In some cases illegal aliens use stolen Social Security Numbers (SSN) to get U.S. jobs. Cyber crooks do the same thing to our tax collection system that they do everywhere else…they steal from it. I remember hearing about an identity protection pin (IP PIN) that the IRS issues, to taxpayers, when it confirms an identity theft situation. This PIN then has to be used in each subsequent year to prevent fraudulent filing of federal income tax returns.
Now that I remember this fact, a terrifying realization has hit me. I recognize a potentially frightening scenario that I believe could happen to federal employees on a massive scale…if not changed immediately.
Scenario – You file your legitimate tax return in a future year. During that year, so does the hacker or someone that purchases your hacked identity.
Your Social Security Number (SSN) now qualifies for the IP PIN, since there has been a potential identity theft attempt with your tax return. However, your cyber doppelganger beats you to the punch. He fills out the IRS form #14039 and “HE” receives the IP PIN (online), not you! Now you are on the outside looking in at your own identity. In a surreal set of circumstances you now have to prove who you are. In the government’s eyes the thief is more likely to be you than you are.
How did he do it? The information that has been reported stolen, in the OPM hack, is the same information required to obtain an IP PIN. IP PIN Steps – You have to:
- Request the IP PIN online.
- Provide your email address.
- Provide your SSN
- Provide your Date of Birth
- Show the previous year’s filing status
- Provide your mailing address from you most recently filed tax return.

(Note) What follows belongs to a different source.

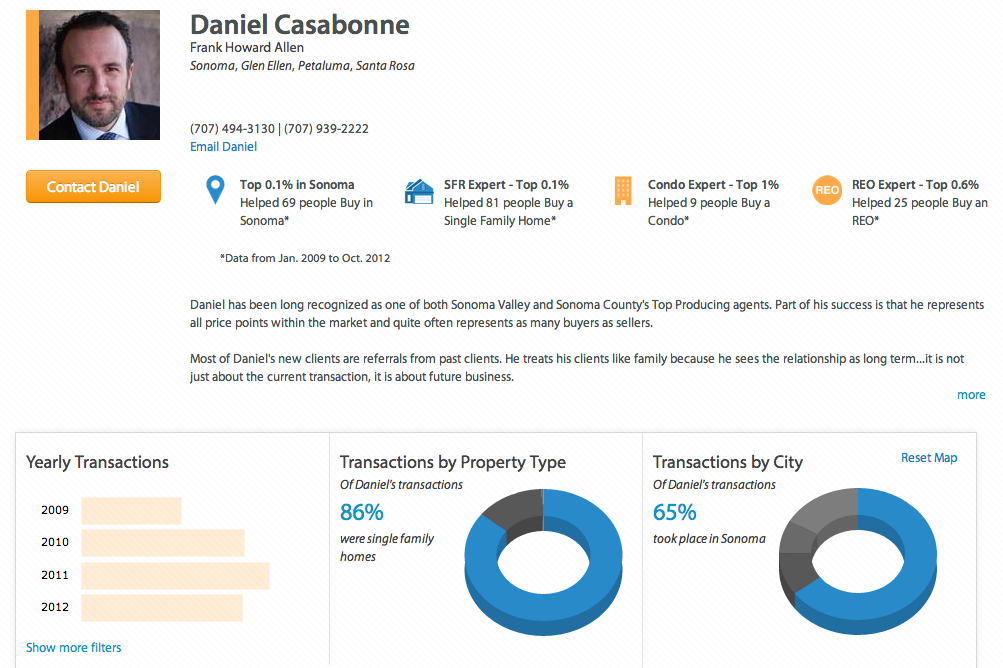Expand Show more filters
This screenshot has width=1003, height=668.
(73, 648)
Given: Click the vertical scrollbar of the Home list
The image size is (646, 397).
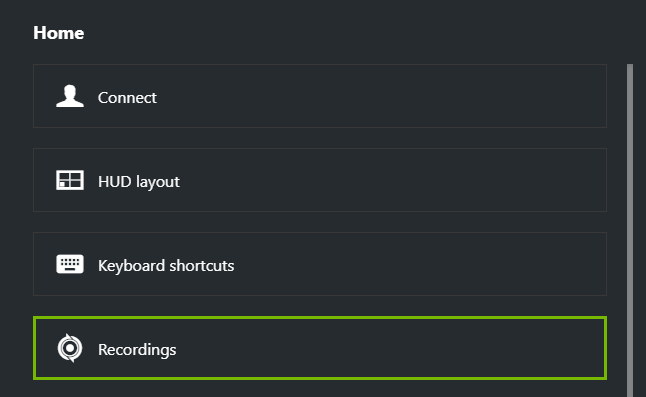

What’s a concerned Fed to do?
I have some suggestions that I am currently addressing with my clients:
- Let your voice be heard, contact your federal representative – Lifetime identity protection and identity insurance for everyone touched by this debacle should be a minimum starting point. I agree with J. David Cox, the 18 months of identity liability insurance just isn’t enough. What happens when the 18 months have passed? 18 million is a lot of identities to sift through. Your name may be at the bottom of the list. It could take the cyber thieves 19 months to even get down to your name. Are you on your own at that point?

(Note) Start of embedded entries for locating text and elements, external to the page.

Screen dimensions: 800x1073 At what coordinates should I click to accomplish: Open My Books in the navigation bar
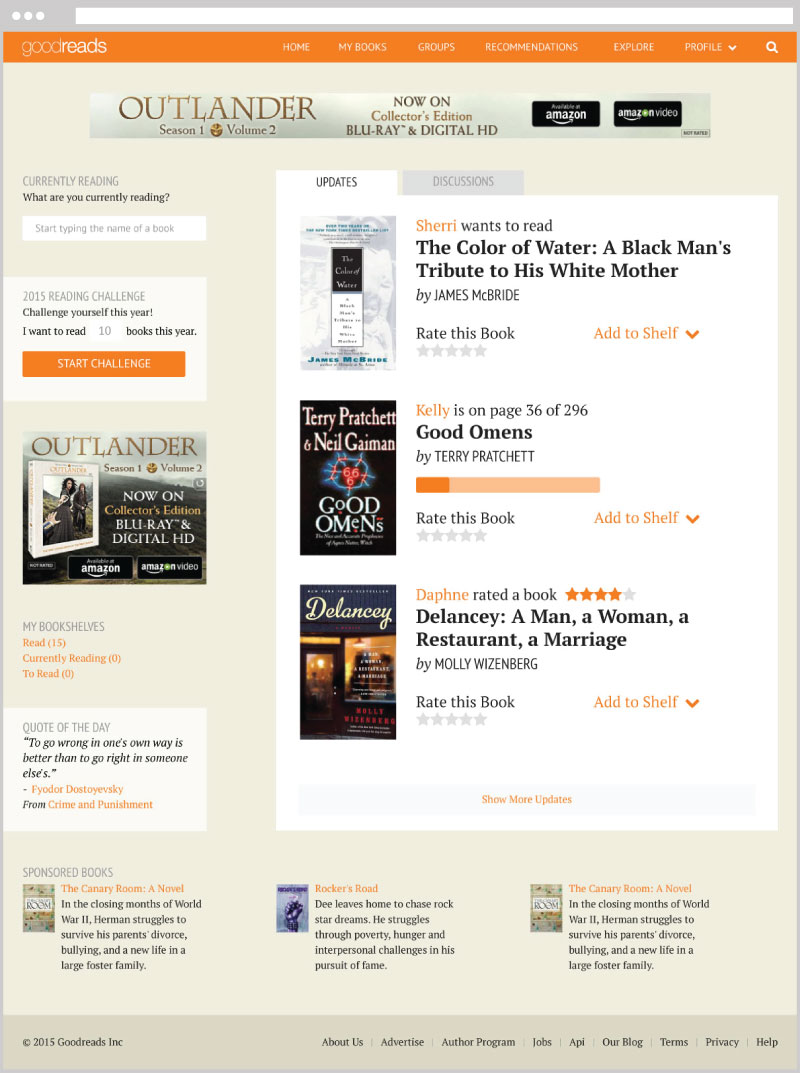(363, 47)
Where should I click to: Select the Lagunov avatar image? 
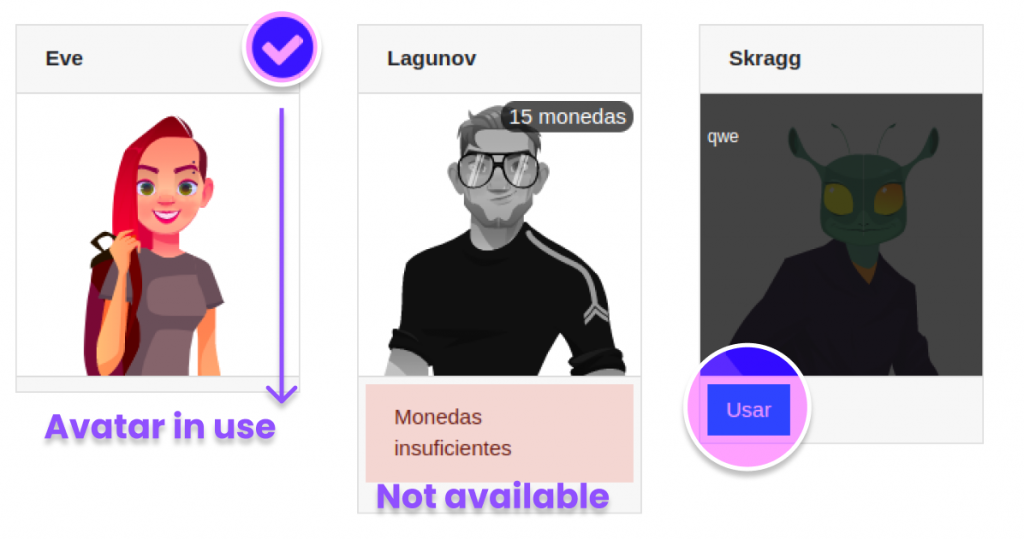tap(500, 235)
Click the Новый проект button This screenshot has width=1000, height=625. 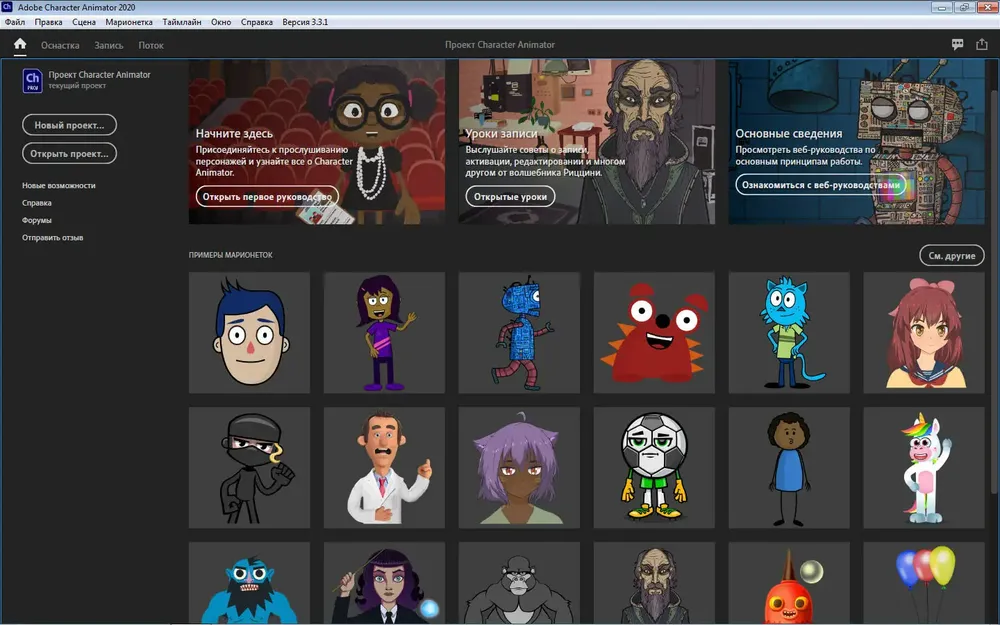pos(70,125)
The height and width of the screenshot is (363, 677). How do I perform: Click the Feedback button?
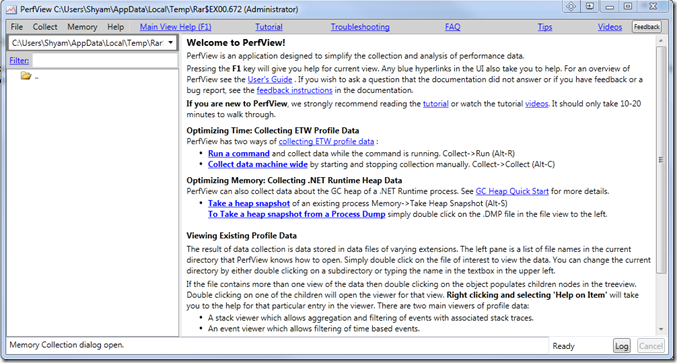[647, 27]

- Contact your congressional leaders. I believe the IRS should issue IP PIN’s to every Fed now, before someone else shuts you out.
- Change all your logins and passwords. I am not a “techie,” but I would suggest that each login for each account you have should be, alpha-numeric with special characters and completely dissimilar from one another…completely.

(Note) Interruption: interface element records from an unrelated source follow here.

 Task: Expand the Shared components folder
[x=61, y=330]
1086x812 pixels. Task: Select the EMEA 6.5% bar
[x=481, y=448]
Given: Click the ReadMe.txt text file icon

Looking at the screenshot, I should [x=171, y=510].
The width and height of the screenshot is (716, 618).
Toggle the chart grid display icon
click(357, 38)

- Get your free credit reports (every year) from www.annualcreditreport.com. Check for any accounts or charges you don’t recognize.
- File taxes early.
- Check out the Federal Trade Commission (FTC) “IDENTITY THEFT” page.
- Request a new PIN from Thrift Savings Plan (TSP). You can change your PIN at any time. To do so, call the Thrift Line (1-TSP-YOU-FRST) enter your TSP account number and existing PIN. Follow the directions to change your PIN.
TSP seems to be (in my opinion) the one area that “May Not” be any more vulnerable today than it was a year ago. The TSP requires a PIN to access accounts. They use the good old United States Postal Service (USPS) to get that PIN in your hands. Cyber creeps have a hard time coming up with info not floating around in cyberspace.
But, my best piece of advice is, don’t wait, take steps NOW to protect everything you have worked for!
The opinions voiced in this material are for general information only and are not intended to provide specific advice or recommendations for any individual.